Because SMS verification is so cheap (under a dollar per one-time validation, under $10/mo for ongoing validation), this approach really only makes sense for ultra-low-value services, where e.g. $0.50 per account costs more than the service itself is worth.

Because of this low value dynamic, there are many techniques that can be used to add "cost" to abusive users while being much less infringing upon user privacy: rate limiting, behavioral analysis, proof-of-work systems, IP restrictions, etc.

Using privacy-invasive methods to solve problems that could be easily addressed through simple privacy-respecting technical controls suggests unstated ulterior motives around data collection.

If your service is worth less than $0.50 per account, why are you collecting such invasive data for something so trivial?
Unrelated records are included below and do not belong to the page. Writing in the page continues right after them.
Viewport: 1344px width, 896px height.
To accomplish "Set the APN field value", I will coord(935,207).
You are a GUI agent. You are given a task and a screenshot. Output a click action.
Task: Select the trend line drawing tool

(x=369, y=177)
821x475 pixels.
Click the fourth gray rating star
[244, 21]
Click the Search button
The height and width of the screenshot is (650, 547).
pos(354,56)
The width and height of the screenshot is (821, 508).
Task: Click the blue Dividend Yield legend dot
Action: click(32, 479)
If your service is worth more than $0.50 per account, SMS verification won't stop motivated abusers, so you're using the wrong tool.
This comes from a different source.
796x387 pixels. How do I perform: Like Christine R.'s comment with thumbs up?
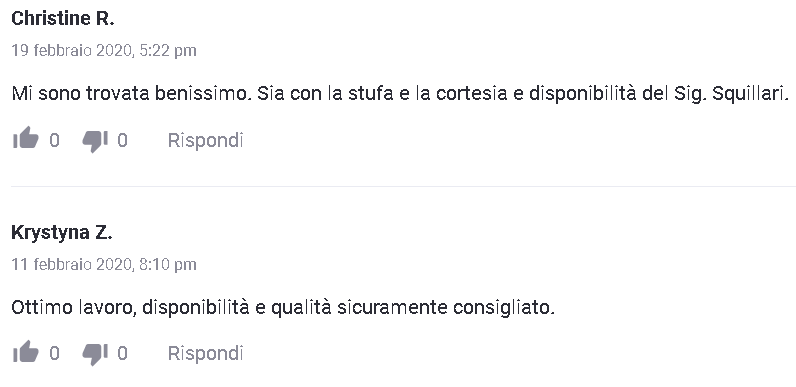coord(25,138)
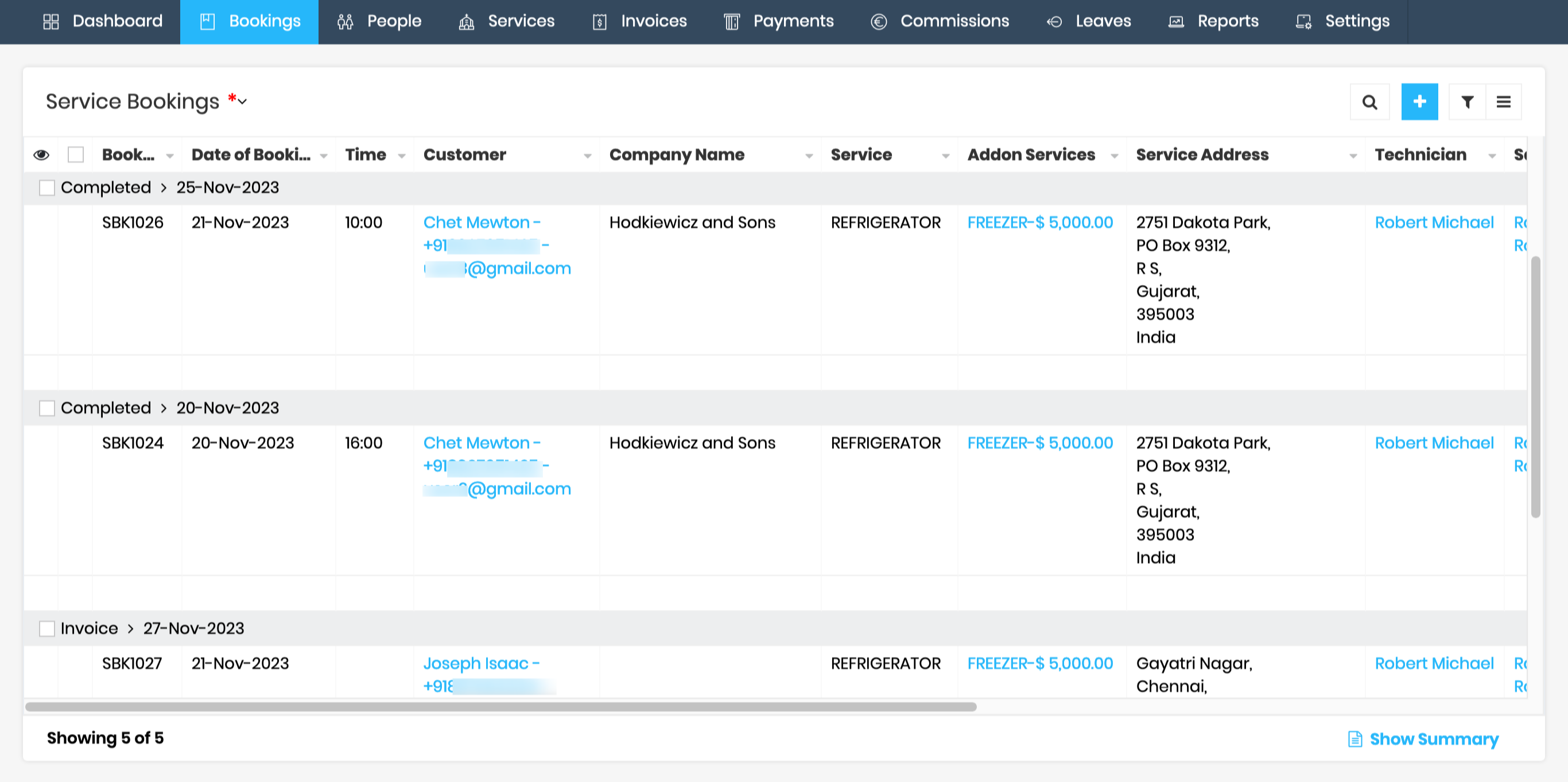Open the hamburger list options menu
The height and width of the screenshot is (782, 1568).
click(1503, 102)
If Reddit, Wikipedia, and early Twitter could handle abuse without phone numbers, why can't you?

derekdahmer 2 days ago | parent [-]

Firstly, I can tell you phone number verification made a very meaningful impact. The cost of abuse can be quite high for services with high marginal costs like AI.

Second, all those alternatives you described are also not great for user privacy either. One way or another you have to try to associate requests with an individual entity. Each has its own limitations and downsides, so typically multiple methods are used for different scenarios with the hope that all together its enough of a deterrence.
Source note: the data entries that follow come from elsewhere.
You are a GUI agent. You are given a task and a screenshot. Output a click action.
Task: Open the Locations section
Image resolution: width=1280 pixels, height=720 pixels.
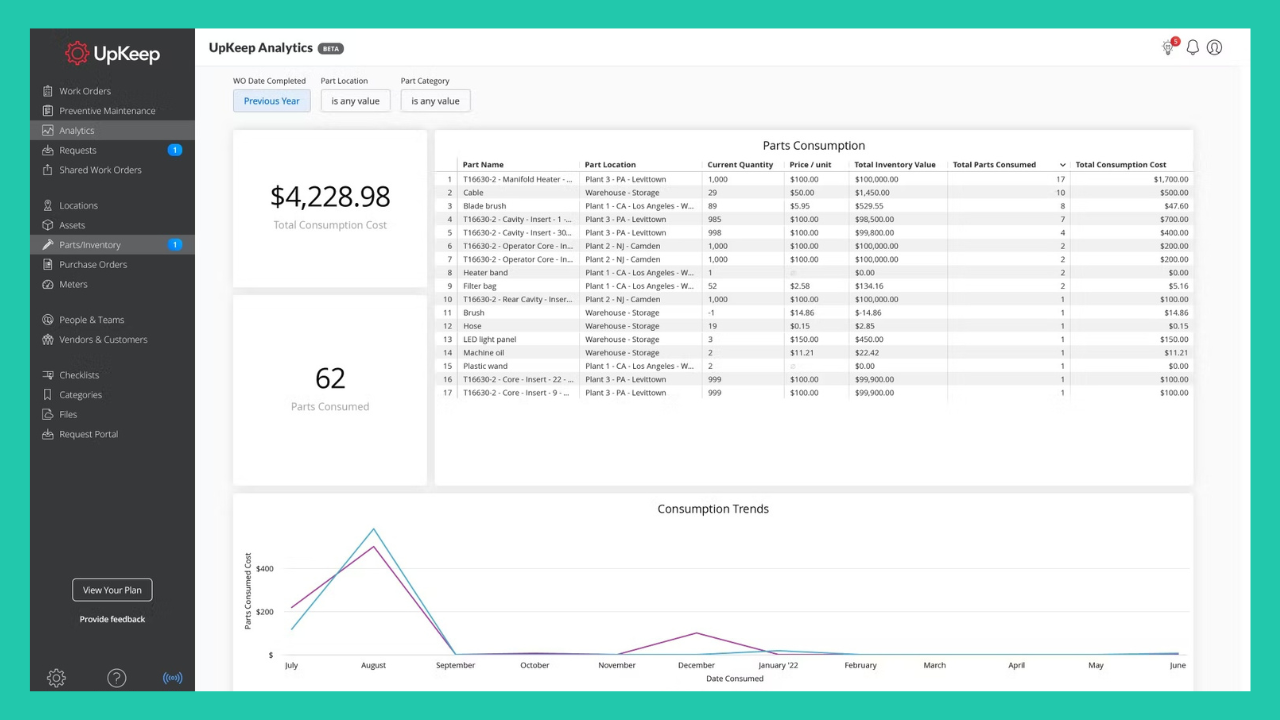tap(78, 205)
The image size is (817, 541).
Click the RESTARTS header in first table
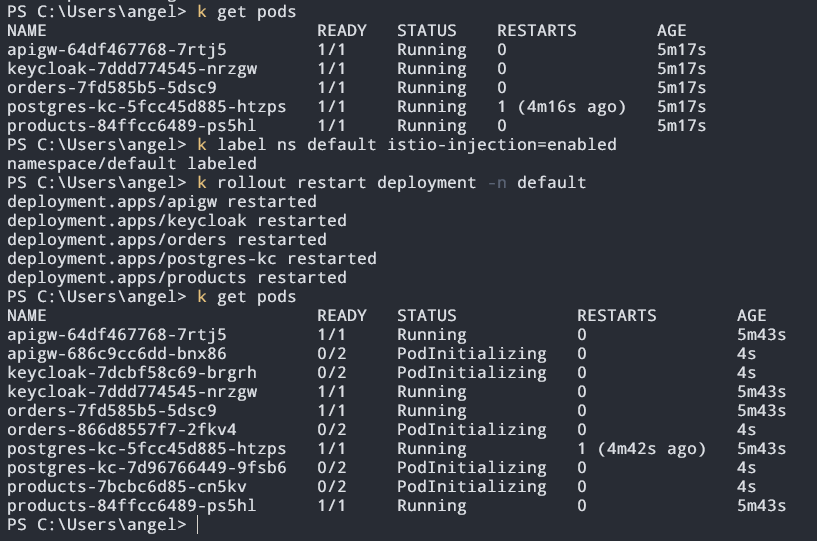(x=537, y=30)
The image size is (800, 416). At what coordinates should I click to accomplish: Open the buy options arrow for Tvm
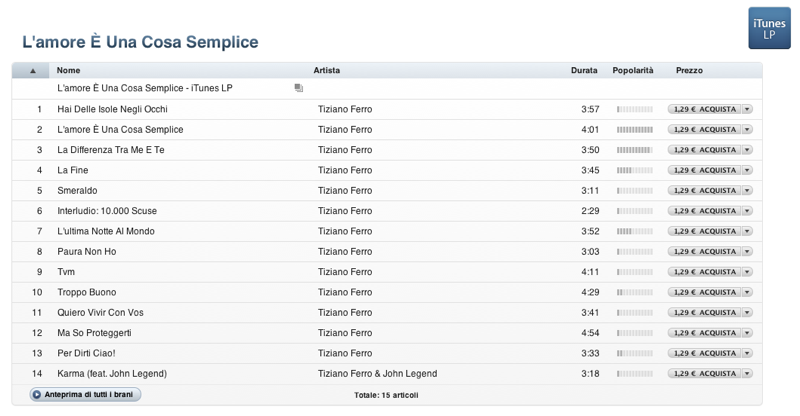pos(747,272)
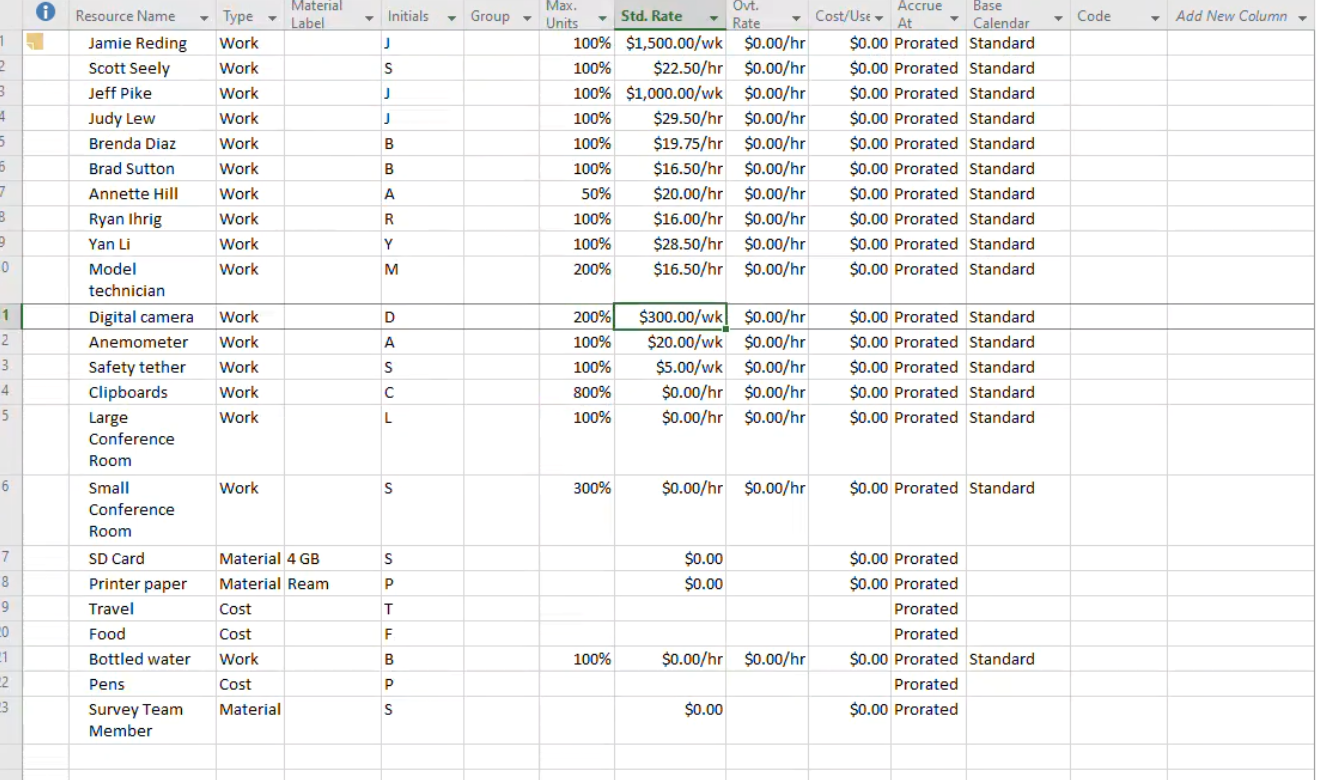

Having to do abuse prevention is not great for UX and hurts legitimate conversion, I promise you most companies only do it when they reach a point where abuse has become a real problem and sometimes well after.

anonym29 2 days ago | parent [-]

>Firstly, I can tell you phone number verification made a very meaningful impact. The cost of abuse can be quite high for services with high marginal costs like AI.

Nobody has made the argument that it's not a deterrent at all. The core argument is that it's privacy-infringing when it doesn't need to be, and the cost posed to attackers is extremely low. If your business is offering a service at a price below your business' own costs, the business itself is choosing to inflict cost asymmetry upon itself.

>Second, all those alternatives you described are also not great for user privacy either.

This is plainly and obviously false at face value. How would blocklisting datacenter IP's, or doing IP-based rate limiting, or a PoW challenge like Anubis be "also not great" for user privacy, particularly when compared to divulging a phone number? Phone numbers are linked to far more commercially available PII than an IP address by itself is, and PoW challenges don't even require you to log IP addresses. Behavioral analysis like blocking more than N sign-ups per minute from IP address X, or blocking headless UA's like curl, or even blocking registrations using email addresses from known temp-mail providers is nowhere remotely close to being as privacy-infringing as requiring phone numbers is.

The privacy difference between your stated practice and my proposed alternatives isn't a difference of degree; it's a fundamental difference of kind.

Being generous, this is lazy, corner-cutting engineering that seeks to impose an unknown amount of privacy risk from the perspective of end users by piggybacking off an existing channel that only good-faith users won't forge (phone number), at the possible expense of good-faith users' privacy, rather than implementing a better control.

Of course, there's no reason to be generous to for-profit corporations - the much more plausible explanation is that your business is data mining your own customers via this PII-linked registration requirement through a coercive ToS that refuses service unless customers provide this information, which is both entirely unnecessary for legitimate users and entirely insufficient to block even a slightly motivated abusive user.

...not that you'd ever admit to that practice if you were aware of it happening, or would even necessarily be aware of it happening if you were not a director or officer of the business.